Scottish economic bulletin: April 2024

Provides a summary of latest key economic statistics, forecasts and analysis on the Scottish economy.

Business Conditions

Business activity has strengthened at the start of the year, however investment intentions remain subdued.

Business Activity

  • The Purchasing Managers Index (PMI) business survey indicates that business activity in Scotland’s private sector has strengthened at the start of the year and increased for the second consecutive month in February (52.1). There was partly underpinned by an increase in new orders for the first time in eight months (51.7), however this was driven by growth in the services sector while manufacturing activity continued to weaken, though to a lesser extent than in recent months.[4]
  • Reflecting the pick-up in activity, business optimism for the year ahead rose to an 11-month high, with reports indicating hopes of improved economic conditions underpinning expectations.

Business Concerns

  • Reporting of key business concerns have continued to converge through the first quarter of the year as inflationary pressures have eased and increased expectations for improved trading conditions for the year ahead have emerged.
  • The Business Insights and Conditions Survey (BICS) for April indicates that businesses concerns around energy prices (12.2%) and inflation of goods and services (10.5%) have stabilised in recent months following their downward trend over 2023 and have converged with wider concerns of falling demand (12.5%) and competition with other UK businesses (9.1%).[5]
  • The fall in the share of businesses reporting falling demand of goods and services in recent months potentially reflects the improvement in business activity at the start of the year. Concerns regarding interest rates eased over the second half of 2023 likely reflecting increased expectations that interest rates may fall during the coming year and have broadly stabilised at the start of 2024, increasing slightly over the recent month to 5.2%.

Business Costs

  • At a headline level, producer input prices continued to decline in February on an annual basis for a ninth consecutive month, which is feeding through to significantly lower rates of output price inflation. The input price index fell 2.7% on an annual basis in February, while producer output prices rose 0.4%. [6]
  • Overall, input and output price levels have been relatively more stable since June 2023, albeit they are significantly higher than at the start of 2021 (c. +25%) prior to the spike in inflation.

**WHAT IS EXPECTED:**
List every business concern that the Scottish economic bulletin gives with a percentage, along with its figure. The data that comes next is from a different source and has no connection to the bulletin.

**DATA:**
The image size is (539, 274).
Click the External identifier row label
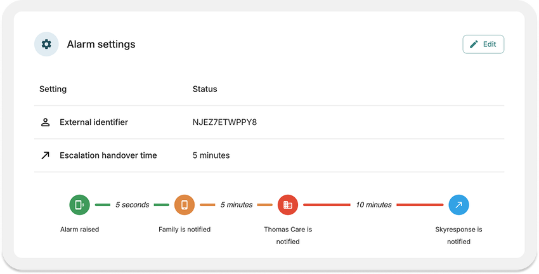(x=94, y=122)
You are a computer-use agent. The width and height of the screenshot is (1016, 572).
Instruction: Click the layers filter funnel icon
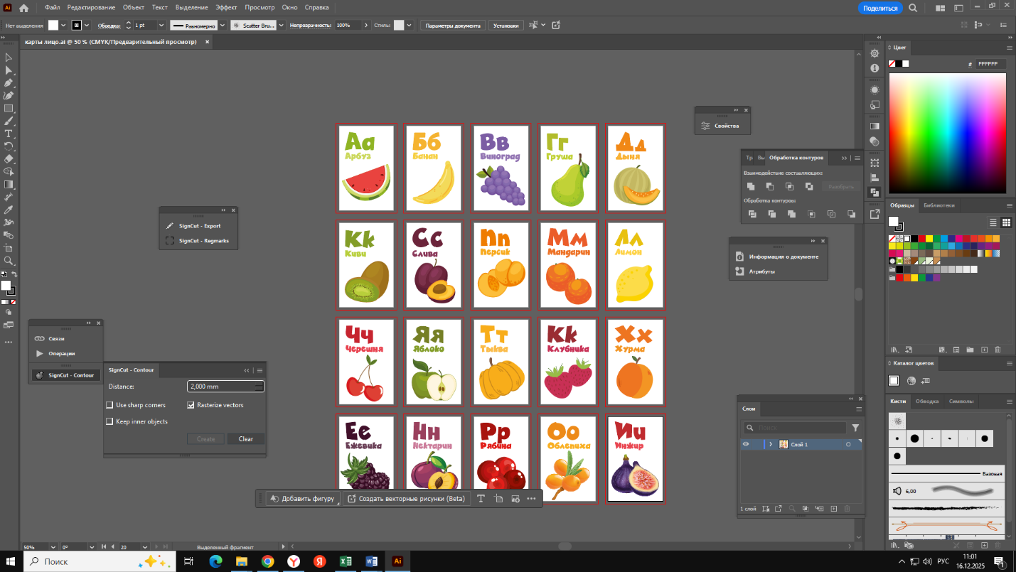coord(855,428)
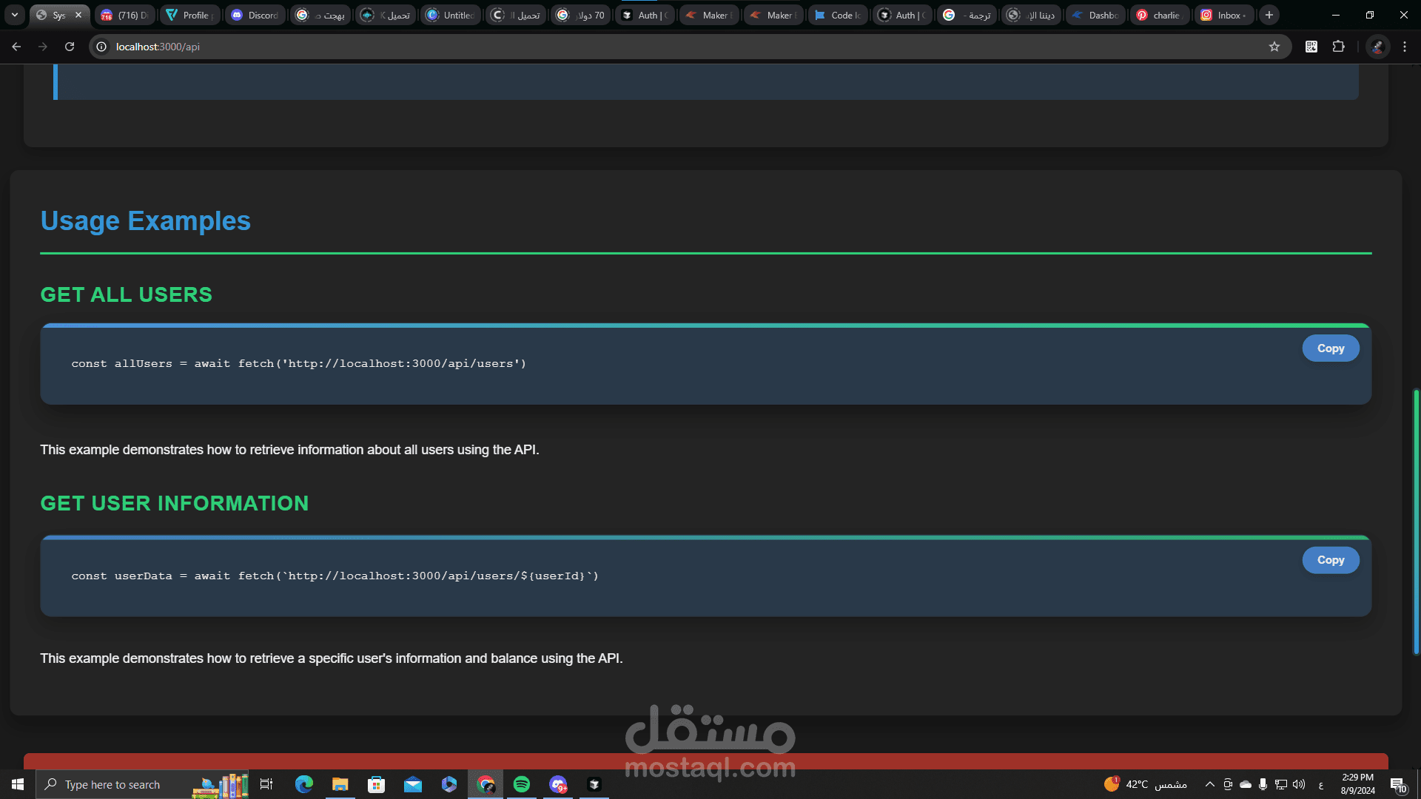The image size is (1421, 799).
Task: Expand the tab search dropdown arrow
Action: click(x=14, y=15)
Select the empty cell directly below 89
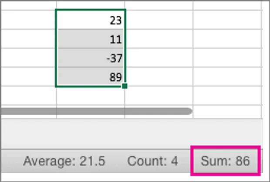The height and width of the screenshot is (182, 270). click(91, 96)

**COMPLETE OUTPUT:**
- Energy prices: 12.2%
- Inflation of goods and services: 10.5%
- Falling demand: 12.5%
- Competition with other UK businesses: 9.1%
- Interest rates: 5.2%